Spring-born weanling calves that haven't been heavily supplemented are way behind their weight targets, so it is vital they are receiving a suitable creep mix at this stage.
Store and yearling animals are showing the strain of this year's grazing season.
Most animals are lacking in 'flesh' and when eventually housed will take time to recoup body condition.
The impact of the weather on the suckler cow herd is unquantifiable at the moment but early indications are that poor conception rates will be a problem on a lot of farms.
Obviously these empty cows will have a negative effect on next year's plans.
There will be fewer calves on the ground next year so consideration must be given as to what is the best option for these cows going forward.
It is important to factor in forage quantity and quality when deciding whether to hold these cows for breeding in spring 2014, attempt to breed them in autumn 2013 or fatten them for slaughter.
The global supply of beef still gives opportunities to Irish farmers. Apart from increased slaughter numbers in the US, the global supply is still running very tight.
This will also be the case in Ireland. This should underpin the Irish beef price for the coming winter but it would be optimistic to expect prices to exceed last year's levels.
Hence, very careful consideration needs to be taken before starting a winter feeding programme.
With the unprecedented high feed costs, poor forage quality and with most animals lacking in 'flesh', the cost of producing a kilogram of beef will be significantly higher than in recent years.
The challenge for each individual producer will be to maximise the efficiency at which they use their feed.
As in the pig and poultry industry, the benchmark for profitability is feed efficiency.
Those involved in the beef fattening industry need to begin to implement feeding systems that will improve feed efficiency.
The target needs to be to produce well-finished, consistent carcases at the youngest age possible and suited to the market. The processing industry clearly requires well-fleshed, lighter carcases that are suitable to process and pass on to the retail industry.

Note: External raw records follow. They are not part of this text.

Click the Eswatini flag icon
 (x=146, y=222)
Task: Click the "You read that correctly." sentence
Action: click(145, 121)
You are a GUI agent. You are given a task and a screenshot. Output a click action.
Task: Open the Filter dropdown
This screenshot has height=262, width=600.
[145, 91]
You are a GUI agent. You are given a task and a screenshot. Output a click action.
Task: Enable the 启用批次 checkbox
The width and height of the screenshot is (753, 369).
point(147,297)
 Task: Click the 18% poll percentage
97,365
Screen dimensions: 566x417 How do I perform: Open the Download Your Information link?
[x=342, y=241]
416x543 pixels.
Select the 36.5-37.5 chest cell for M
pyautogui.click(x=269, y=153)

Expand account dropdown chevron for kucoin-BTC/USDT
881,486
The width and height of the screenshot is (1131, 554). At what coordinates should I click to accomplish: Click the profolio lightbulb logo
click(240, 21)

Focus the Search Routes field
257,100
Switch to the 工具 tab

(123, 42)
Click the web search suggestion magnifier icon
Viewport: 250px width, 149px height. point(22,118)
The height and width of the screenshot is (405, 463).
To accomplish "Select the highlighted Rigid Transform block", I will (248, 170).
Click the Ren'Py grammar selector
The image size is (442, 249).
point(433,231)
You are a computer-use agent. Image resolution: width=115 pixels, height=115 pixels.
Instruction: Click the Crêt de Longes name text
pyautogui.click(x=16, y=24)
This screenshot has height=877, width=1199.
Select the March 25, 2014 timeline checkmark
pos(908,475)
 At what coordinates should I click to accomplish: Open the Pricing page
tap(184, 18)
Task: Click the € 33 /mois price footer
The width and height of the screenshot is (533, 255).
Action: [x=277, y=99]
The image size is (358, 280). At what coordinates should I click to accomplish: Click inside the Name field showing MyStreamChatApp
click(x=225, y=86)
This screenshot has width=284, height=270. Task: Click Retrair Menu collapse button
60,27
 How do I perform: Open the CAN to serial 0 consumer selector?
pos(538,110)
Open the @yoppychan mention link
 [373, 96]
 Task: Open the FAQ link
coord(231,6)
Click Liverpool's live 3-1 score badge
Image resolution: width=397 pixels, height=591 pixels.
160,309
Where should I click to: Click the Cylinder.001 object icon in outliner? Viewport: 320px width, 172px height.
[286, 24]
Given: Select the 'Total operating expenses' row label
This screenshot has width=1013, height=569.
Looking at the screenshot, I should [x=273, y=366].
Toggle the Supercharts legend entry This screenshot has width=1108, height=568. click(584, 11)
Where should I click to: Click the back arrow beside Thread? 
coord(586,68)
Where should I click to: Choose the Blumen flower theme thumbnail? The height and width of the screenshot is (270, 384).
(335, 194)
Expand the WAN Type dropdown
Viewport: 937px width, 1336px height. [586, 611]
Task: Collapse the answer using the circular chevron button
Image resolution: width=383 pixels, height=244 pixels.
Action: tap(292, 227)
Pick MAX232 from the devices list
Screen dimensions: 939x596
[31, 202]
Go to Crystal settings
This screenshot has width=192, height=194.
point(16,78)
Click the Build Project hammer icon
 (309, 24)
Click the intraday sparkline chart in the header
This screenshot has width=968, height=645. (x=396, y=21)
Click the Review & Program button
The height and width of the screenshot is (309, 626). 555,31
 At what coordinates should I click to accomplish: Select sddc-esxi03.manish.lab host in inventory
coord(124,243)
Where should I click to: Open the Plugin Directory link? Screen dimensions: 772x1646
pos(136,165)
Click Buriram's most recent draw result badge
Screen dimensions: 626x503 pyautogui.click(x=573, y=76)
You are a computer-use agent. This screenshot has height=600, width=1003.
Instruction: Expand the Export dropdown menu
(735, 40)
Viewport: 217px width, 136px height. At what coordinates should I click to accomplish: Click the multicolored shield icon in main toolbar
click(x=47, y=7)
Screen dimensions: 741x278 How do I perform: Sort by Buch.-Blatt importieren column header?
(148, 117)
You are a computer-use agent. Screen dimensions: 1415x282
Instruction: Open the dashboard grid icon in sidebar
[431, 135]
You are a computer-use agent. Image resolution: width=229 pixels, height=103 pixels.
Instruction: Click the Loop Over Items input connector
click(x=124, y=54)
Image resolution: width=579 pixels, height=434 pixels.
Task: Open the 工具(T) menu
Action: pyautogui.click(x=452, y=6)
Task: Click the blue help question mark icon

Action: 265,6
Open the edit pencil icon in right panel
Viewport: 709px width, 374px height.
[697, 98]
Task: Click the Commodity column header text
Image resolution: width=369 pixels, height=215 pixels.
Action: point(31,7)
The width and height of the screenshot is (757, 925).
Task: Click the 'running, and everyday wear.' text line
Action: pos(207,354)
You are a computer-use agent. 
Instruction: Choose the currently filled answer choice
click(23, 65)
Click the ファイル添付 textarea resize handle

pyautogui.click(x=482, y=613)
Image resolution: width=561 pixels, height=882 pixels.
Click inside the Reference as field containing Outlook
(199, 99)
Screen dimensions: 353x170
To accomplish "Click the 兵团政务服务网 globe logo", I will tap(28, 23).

The older and heavier the animal, the less attractive to processors it is. These animals are also less efficient to produce.
Traditional steer finishing with typically an animal of 700-800kg at 30+ months is probably the least efficient indoor finishing system from a feed conversion point of view.
This translates into a feed efficiency of 14:1. This means 14kg of dry matter feed is needed to produce 1kg of gain.
The same animal slaughtered at 600kg and 24 months of age will have a feed efficiency of 12:1.
This is 15pc more efficient than the previous system, which given higher feed costs can result in significant savings and improved margins.
Steps that will improve feed efficiency:
nHave a target to finish the animals at a younger age;
nSet measurable performance targets and take action to ensure these are met;
nMaximise average daily gain (kg/day) from birth to slaughter;
nImplement feeding strategies and select quality ingredients;
nEnsure good housing practices and herd health issues are dealt with as a priority.